By Stephen Whitfield, Senior Editor
Hydraulic fracturing in unconventional plays has scaled into an industrial process, with the number of stages being completed in each well higher than ever before. To boost the operational efficiencies that make scaling frac possible, the industry is now turning more and more to automation. Specifically, the industry is looking at how automation can be leveraged to optimize rate schedules and pumping stages, thereby streamlining the frac design process.
Karn Agarwal, Senior Staff Engineer – Data Science at Liberty Energy, said this type of automation can allow operators to bring wells into production faster and complete more wells per year. However, to turn this into reality, the industry needs reliable models that can forecast and predict treating pressures far enough into the future.
At the 2026 SPE Hydraulic Fracturing Technology Conference in The Woodlands, Texas, on 5 February, Mr Agarwal discussed the development and training of a deep learning model designed to forecast surface treating pressures. The model uses a variety of inputs, including time series data for past treatments and future treatment design. It can incorporate stage-level completion details, as well as rock property data from logs and drilling data.

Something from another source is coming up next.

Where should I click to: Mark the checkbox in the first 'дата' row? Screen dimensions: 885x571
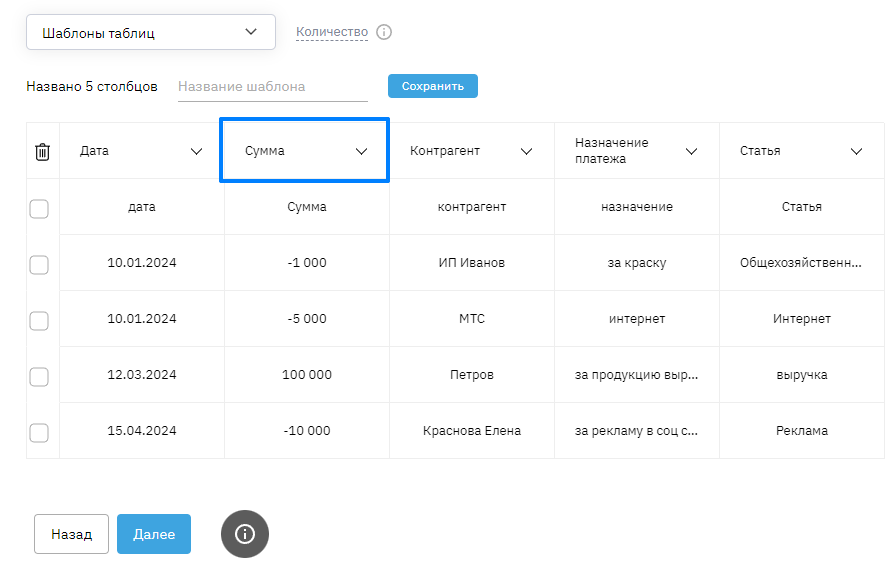pyautogui.click(x=39, y=208)
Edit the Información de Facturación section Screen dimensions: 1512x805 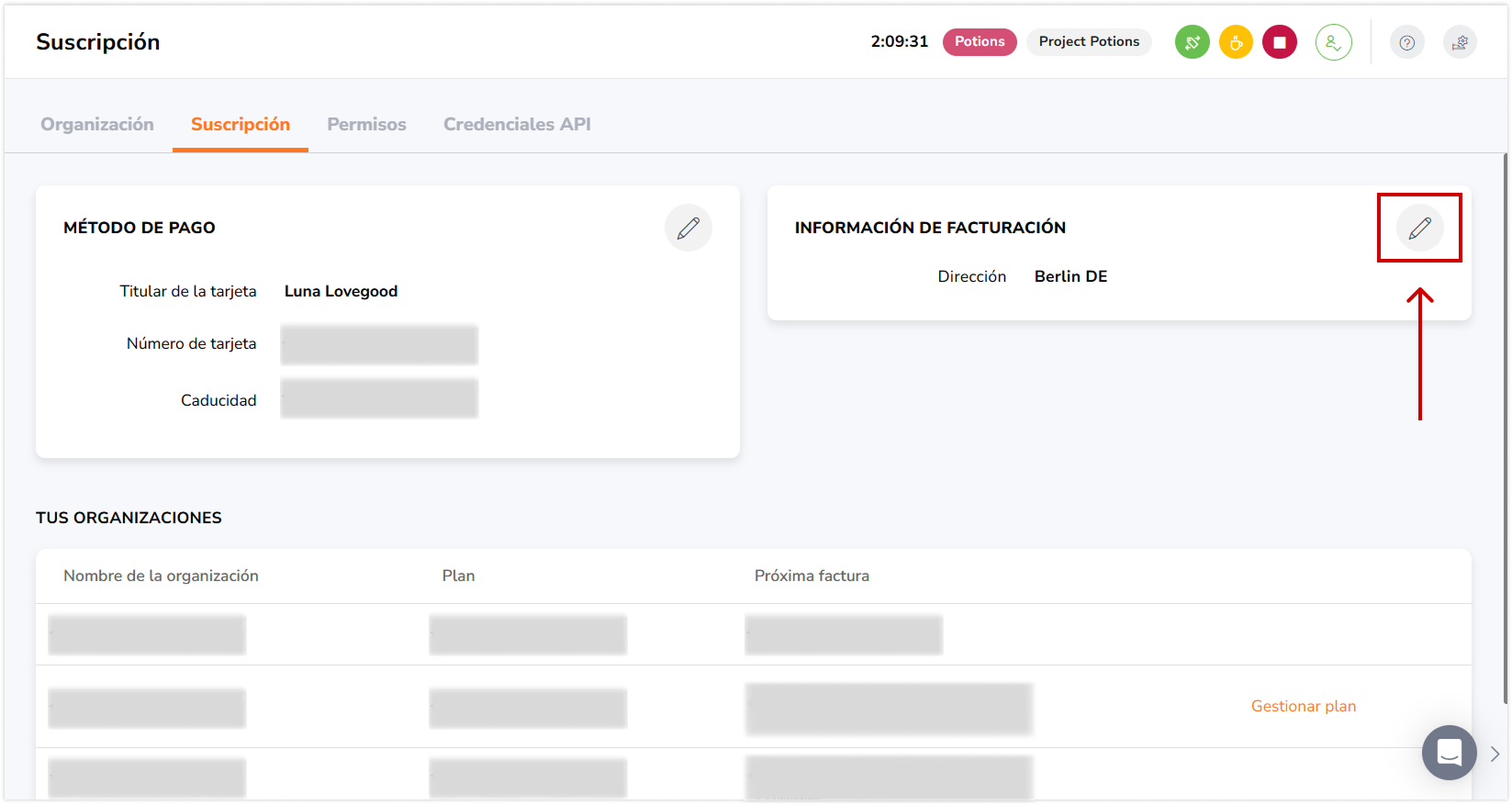(1419, 228)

“We want to combine multiple inputs and generate something that can be trained on very large amounts of frac treatment data in this neural network architecture,” Mr Agarwal said. “It’s analogous to large language models, which, in essence, take a sequence of words or tokens and try to predict the next word or token in the sequence. In that sense, surface pressure responses, or the reactions of the rock during the frac job, that’s the language of this equipment, and the sequence we’re predicting is a time sequence.”
The final goal with the model, when completed, is to use it to develop a reliable real-time pressure forecasting tool that could capture nuances and events that a human treatment supervisor may not readily recognize.
Mr Agarwal outlined several potential applications of the model. For one, it could be used to detect rising treating pressures or screenouts in advance. This could be done as either a classification (predicting if a screenout will occur given a window of treating data and a future design) or as a regression. The model could also be deployed in real-time applications, where it could make a prediction as often as needed, or it could serve as a foundational model for automation workflows optimizing pump rate schedules.
Training on 1,500 stages of data
The model was trained and tested in 2025 on a data set of 1,500 stages completed in two unnamed unconventional basins. Prior to testing the deep learning model, the researchers ran a separate, traditional machine learning model that served as the benchmark for minimum model performance. This model used the same data as the deep learning model, but it did not feature the multilayered artificial neural networks that automatically learn patterns from the data.
The training root mean squared error (RMSE) for the pressure estimations, or the deviation of the predicted values from the actual values in each stage, was 390 psi. For the deep learning model, the RMSE was 280 psi, indicating that the deep learning model would have a lower relative uncertainty in its predictions compared with the benchmark.
This lower relative uncertainty manifested at points during the testing. For example, in one test stage, the slurry rate appeared to be the dominant feature affecting the pressure response. The model predicted a sudden rate drop and a rise in pressure during the rate ramp-up period, and it determined a rise in surface treating pressures during a flush (when the surface proppant concentration drops to zero) due to a decrease in hydrostatic pressure. These predictions, which were made solely through analyzing the test data set, lined up with the expectations of the research team.
“You could see with this test that the model was learning to predict the rise in treating pressures during the ramp-up period, and it predicted it fairly well,” he said. “It also learned to predict the rise in pressure during the flush, and it was all done in a data-driven manner. We weren’t telling the model anything. That’s very encouraging to see the model predict these effects,” Mr Agarwal said.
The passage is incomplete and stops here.